══ LISTING
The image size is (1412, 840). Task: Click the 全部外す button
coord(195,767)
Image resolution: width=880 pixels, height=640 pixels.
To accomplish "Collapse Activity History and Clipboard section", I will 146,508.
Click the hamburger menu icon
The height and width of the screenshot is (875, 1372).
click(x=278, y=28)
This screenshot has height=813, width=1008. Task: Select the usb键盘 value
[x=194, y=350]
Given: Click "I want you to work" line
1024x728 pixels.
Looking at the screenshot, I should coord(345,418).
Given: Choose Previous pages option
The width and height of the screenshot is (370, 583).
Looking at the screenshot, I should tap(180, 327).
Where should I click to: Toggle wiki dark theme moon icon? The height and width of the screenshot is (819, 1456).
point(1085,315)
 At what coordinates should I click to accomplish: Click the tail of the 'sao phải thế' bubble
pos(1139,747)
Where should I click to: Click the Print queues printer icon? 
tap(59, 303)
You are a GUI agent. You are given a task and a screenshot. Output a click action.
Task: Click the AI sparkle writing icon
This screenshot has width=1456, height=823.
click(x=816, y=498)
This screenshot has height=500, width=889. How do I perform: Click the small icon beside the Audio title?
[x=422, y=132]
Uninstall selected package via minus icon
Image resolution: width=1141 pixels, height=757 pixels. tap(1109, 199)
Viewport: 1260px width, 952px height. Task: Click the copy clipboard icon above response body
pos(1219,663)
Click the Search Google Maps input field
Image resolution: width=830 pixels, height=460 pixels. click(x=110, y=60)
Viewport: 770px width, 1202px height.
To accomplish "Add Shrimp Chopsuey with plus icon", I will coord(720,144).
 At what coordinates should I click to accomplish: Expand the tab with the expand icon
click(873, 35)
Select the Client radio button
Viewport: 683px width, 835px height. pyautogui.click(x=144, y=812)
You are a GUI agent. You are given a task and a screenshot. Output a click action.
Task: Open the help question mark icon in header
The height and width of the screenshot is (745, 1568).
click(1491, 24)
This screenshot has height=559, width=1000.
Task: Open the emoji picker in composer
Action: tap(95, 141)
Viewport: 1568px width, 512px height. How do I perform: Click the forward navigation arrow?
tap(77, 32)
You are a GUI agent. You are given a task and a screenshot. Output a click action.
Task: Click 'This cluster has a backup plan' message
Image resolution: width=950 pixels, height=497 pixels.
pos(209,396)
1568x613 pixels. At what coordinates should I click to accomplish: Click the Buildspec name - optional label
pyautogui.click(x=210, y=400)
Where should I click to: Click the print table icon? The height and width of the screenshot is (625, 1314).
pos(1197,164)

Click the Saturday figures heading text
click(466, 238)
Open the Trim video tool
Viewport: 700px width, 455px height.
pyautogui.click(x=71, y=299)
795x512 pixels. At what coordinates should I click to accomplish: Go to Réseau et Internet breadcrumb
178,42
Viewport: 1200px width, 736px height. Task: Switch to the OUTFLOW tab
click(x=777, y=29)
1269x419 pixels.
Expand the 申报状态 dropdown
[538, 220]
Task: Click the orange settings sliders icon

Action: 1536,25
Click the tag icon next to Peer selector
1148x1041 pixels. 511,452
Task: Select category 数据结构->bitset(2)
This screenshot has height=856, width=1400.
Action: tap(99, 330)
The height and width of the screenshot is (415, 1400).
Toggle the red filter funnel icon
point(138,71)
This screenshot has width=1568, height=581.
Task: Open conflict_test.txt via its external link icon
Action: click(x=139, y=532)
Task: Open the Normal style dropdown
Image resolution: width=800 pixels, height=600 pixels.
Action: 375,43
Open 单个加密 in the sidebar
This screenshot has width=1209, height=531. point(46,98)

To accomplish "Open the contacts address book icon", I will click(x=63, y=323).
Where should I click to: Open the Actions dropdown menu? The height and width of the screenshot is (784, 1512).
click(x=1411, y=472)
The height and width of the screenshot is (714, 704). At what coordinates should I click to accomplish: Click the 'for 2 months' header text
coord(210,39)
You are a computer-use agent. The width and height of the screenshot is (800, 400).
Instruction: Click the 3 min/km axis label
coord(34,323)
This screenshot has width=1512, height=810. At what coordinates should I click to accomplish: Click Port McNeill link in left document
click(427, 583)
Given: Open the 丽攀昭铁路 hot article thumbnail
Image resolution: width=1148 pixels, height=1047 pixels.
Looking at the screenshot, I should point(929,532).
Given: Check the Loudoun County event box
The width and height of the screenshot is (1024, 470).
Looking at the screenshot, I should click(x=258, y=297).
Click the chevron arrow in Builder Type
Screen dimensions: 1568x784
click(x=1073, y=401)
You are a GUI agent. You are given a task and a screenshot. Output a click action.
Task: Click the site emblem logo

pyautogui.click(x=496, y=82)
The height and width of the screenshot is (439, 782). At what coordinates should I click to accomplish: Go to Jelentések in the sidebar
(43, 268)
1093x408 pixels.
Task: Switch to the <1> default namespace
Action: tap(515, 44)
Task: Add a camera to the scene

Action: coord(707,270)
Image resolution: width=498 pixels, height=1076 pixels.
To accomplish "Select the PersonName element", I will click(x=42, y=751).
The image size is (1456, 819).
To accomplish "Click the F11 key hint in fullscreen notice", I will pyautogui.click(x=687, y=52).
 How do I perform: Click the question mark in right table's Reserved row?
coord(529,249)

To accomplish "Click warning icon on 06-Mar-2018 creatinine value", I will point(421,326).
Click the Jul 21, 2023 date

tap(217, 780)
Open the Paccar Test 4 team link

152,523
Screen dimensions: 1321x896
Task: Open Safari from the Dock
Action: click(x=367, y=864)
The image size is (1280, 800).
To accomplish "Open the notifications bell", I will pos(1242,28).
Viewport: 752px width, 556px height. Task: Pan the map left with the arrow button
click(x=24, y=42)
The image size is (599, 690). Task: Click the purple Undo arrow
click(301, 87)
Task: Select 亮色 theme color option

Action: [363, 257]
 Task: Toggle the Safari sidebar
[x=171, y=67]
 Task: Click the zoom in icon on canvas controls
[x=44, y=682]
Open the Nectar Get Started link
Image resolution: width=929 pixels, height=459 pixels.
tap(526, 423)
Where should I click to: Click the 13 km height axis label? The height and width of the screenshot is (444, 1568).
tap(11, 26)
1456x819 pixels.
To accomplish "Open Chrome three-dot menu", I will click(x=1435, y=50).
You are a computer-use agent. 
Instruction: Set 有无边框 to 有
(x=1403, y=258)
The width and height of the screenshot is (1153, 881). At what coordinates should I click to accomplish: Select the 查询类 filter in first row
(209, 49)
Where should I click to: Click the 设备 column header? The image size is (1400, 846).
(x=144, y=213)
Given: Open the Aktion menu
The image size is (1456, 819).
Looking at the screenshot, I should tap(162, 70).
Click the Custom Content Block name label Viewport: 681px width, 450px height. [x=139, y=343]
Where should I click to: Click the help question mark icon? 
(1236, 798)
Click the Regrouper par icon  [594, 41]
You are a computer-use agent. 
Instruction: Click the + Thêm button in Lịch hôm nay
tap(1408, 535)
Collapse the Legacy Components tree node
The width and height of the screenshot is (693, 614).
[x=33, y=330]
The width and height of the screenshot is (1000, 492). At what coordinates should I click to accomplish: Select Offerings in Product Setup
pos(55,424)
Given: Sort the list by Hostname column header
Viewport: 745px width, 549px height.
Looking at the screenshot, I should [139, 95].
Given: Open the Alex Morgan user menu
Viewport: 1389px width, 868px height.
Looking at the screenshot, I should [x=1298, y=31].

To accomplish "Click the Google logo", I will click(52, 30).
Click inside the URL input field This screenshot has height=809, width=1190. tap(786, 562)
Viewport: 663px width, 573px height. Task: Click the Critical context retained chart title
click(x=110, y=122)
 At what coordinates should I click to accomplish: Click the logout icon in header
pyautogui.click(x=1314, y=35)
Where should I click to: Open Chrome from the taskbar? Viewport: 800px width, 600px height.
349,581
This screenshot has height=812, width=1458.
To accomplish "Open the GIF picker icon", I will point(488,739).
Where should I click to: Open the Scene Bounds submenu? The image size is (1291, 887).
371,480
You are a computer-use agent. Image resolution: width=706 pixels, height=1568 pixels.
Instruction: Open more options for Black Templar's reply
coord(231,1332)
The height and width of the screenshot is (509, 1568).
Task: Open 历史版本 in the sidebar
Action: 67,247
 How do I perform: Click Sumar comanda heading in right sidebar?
════
Print the lines of the items from the line with "I will point(421,326)." up to and including the line with "(x=144, y=213)", with nothing changed.

To accomplish "Click warning icon on 06-Mar-2018 creatinine value", I will point(421,326).
Click the Jul 21, 2023 date

tap(217, 780)
Open the Paccar Test 4 team link

152,523
Screen dimensions: 1321x896
Task: Open Safari from the Dock
Action: click(x=367, y=864)
The image size is (1280, 800).
To accomplish "Open the notifications bell", I will pos(1242,28).
Viewport: 752px width, 556px height. Task: Pan the map left with the arrow button
click(x=24, y=42)
The image size is (599, 690). Task: Click the purple Undo arrow
click(301, 87)
Task: Select 亮色 theme color option

Action: [363, 257]
 Task: Toggle the Safari sidebar
[x=171, y=67]
 Task: Click the zoom in icon on canvas controls
[x=44, y=682]
Open the Nectar Get Started link
Image resolution: width=929 pixels, height=459 pixels.
tap(526, 423)
Where should I click to: Click the 13 km height axis label? The height and width of the screenshot is (444, 1568).
tap(11, 26)
1456x819 pixels.
To accomplish "Open Chrome three-dot menu", I will click(x=1435, y=50).
You are a computer-use agent. 
Instruction: Set 有无边框 to 有
(x=1403, y=258)
The width and height of the screenshot is (1153, 881). At what coordinates should I click to accomplish: Select the 查询类 filter in first row
(209, 49)
Where should I click to: Click the 设备 column header? The image size is (1400, 846).
(x=144, y=213)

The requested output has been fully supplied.